WHAT IS REQUIRED: Look at the entries below and reproduce them exactly.

------

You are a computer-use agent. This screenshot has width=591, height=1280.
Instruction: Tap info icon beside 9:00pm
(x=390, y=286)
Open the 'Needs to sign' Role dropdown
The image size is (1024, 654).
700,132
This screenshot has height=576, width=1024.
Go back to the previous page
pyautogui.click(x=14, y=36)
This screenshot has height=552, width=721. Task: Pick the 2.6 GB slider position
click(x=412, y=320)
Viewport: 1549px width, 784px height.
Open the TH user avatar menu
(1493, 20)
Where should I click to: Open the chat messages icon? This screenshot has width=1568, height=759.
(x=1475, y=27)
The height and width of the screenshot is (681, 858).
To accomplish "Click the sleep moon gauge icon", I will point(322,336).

------

SOLUTION TO THE PROBLEM:
You are a computer-use agent. This screenshot has width=591, height=1280.
Instruction: Tap info icon beside 9:00pm
(x=390, y=286)
Open the 'Needs to sign' Role dropdown
The image size is (1024, 654).
700,132
This screenshot has height=576, width=1024.
Go back to the previous page
pyautogui.click(x=14, y=36)
This screenshot has height=552, width=721. Task: Pick the 2.6 GB slider position
click(x=412, y=320)
Viewport: 1549px width, 784px height.
Open the TH user avatar menu
(1493, 20)
Where should I click to: Open the chat messages icon? This screenshot has width=1568, height=759.
(x=1475, y=27)
The height and width of the screenshot is (681, 858).
To accomplish "Click the sleep moon gauge icon", I will point(322,336).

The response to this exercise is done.